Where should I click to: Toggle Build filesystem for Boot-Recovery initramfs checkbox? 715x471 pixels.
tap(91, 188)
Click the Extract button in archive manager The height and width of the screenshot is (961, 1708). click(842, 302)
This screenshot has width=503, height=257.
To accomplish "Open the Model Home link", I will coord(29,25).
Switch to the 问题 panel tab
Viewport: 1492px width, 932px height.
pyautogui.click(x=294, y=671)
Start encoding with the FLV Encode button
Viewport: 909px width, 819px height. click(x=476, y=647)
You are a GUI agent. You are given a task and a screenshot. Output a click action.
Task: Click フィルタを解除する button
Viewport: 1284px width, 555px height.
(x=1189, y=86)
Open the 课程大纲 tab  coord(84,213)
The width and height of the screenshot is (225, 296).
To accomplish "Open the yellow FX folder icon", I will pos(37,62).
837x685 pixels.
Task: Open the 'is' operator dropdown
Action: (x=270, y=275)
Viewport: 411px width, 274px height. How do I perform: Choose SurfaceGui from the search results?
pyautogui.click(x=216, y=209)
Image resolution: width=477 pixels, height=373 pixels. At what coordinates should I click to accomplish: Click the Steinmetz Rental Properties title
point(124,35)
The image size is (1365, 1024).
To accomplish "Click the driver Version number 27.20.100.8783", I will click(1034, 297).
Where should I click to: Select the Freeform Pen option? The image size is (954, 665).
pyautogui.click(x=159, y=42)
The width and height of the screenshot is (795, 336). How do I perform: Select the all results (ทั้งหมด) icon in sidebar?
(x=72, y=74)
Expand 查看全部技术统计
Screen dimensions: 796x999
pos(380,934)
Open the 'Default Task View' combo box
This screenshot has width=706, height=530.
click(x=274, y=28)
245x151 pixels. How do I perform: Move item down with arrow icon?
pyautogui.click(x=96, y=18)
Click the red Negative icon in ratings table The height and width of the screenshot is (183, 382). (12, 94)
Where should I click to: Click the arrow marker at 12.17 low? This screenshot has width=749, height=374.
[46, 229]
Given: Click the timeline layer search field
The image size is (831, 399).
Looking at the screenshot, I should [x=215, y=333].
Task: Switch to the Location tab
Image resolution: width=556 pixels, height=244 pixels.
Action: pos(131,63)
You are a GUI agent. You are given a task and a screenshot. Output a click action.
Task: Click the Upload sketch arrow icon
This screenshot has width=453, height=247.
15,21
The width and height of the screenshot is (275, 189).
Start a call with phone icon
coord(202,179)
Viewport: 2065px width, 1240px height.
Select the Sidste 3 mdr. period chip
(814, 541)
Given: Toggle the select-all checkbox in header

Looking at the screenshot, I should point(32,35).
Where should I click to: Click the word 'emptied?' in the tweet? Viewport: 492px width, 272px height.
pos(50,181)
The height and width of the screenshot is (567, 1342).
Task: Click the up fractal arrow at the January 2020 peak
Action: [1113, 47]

----

* GIVEN PROBLEM *
Put every line of the items above into a JSON list of strings, with one string per line and blank lines left out.

* TASK RESULT *
[
  "Where should I click to: Toggle Build filesystem for Boot-Recovery initramfs checkbox? 715x471 pixels.",
  "tap(91, 188)",
  "Click the Extract button in archive manager The height and width of the screenshot is (961, 1708). click(842, 302)",
  "This screenshot has width=503, height=257.",
  "To accomplish \"Open the Model Home link\", I will coord(29,25).",
  "Switch to the 问题 panel tab",
  "Viewport: 1492px width, 932px height.",
  "pyautogui.click(x=294, y=671)",
  "Start encoding with the FLV Encode button",
  "Viewport: 909px width, 819px height. click(x=476, y=647)",
  "You are a GUI agent. You are given a task and a screenshot. Output a click action.",
  "Task: Click フィルタを解除する button",
  "Viewport: 1284px width, 555px height.",
  "(x=1189, y=86)",
  "Open the 课程大纲 tab  coord(84,213)",
  "The width and height of the screenshot is (225, 296).",
  "To accomplish \"Open the yellow FX folder icon\", I will pos(37,62).",
  "837x685 pixels.",
  "Task: Open the 'is' operator dropdown",
  "Action: (x=270, y=275)",
  "Viewport: 411px width, 274px height. How do I perform: Choose SurfaceGui from the search results?",
  "pyautogui.click(x=216, y=209)",
  "Image resolution: width=477 pixels, height=373 pixels. At what coordinates should I click to accomplish: Click the Steinmetz Rental Properties title",
  "point(124,35)",
  "The image size is (1365, 1024).",
  "To accomplish \"Click the driver Version number 27.20.100.8783\", I will click(1034, 297).",
  "Where should I click to: Select the Freeform Pen option? The image size is (954, 665).",
  "pyautogui.click(x=159, y=42)",
  "The width and height of the screenshot is (795, 336). How do I perform: Select the all results (ทั้งหมด) icon in sidebar?",
  "(x=72, y=74)",
  "Expand 查看全部技术统计",
  "Screen dimensions: 796x999",
  "pos(380,934)",
  "Open the 'Default Task View' combo box",
  "This screenshot has width=706, height=530.",
  "click(x=274, y=28)",
  "245x151 pixels. How do I perform: Move item down with arrow icon?",
  "pyautogui.click(x=96, y=18)",
  "Click the red Negative icon in ratings table The height and width of the screenshot is (183, 382). (12, 94)",
  "Where should I click to: Click the arrow marker at 12.17 low? This screenshot has width=749, height=374.",
  "[46, 229]",
  "Given: Click the timeline layer search field",
  "The image size is (831, 399).",
  "Looking at the screenshot, I should [x=215, y=333].",
  "Task: Switch to the Location tab",
  "Image resolution: width=556 pixels, height=244 pixels.",
  "Action: pos(131,63)",
  "You are a GUI agent. You are given a task and a screenshot. Output a click action.",
  "Task: Click the Upload sketch arrow icon",
  "This screenshot has width=453, height=247.",
  "15,21",
  "The width and height of the screenshot is (275, 189).",
  "Start a call with phone icon",
  "coord(202,179)",
  "Viewport: 2065px width, 1240px height.",
  "Select the Sidste 3 mdr. period chip",
  "(814, 541)",
  "Given: Toggle the select-all checkbox in header",
  "Looking at the screenshot, I should point(32,35).",
  "Where should I click to: Click the word 'emptied?' in the tweet? Viewport: 492px width, 272px height.",
  "pos(50,181)",
  "The height and width of the screenshot is (567, 1342).",
  "Task: Click the up fractal arrow at the January 2020 peak",
  "Action: [1113, 47]"
]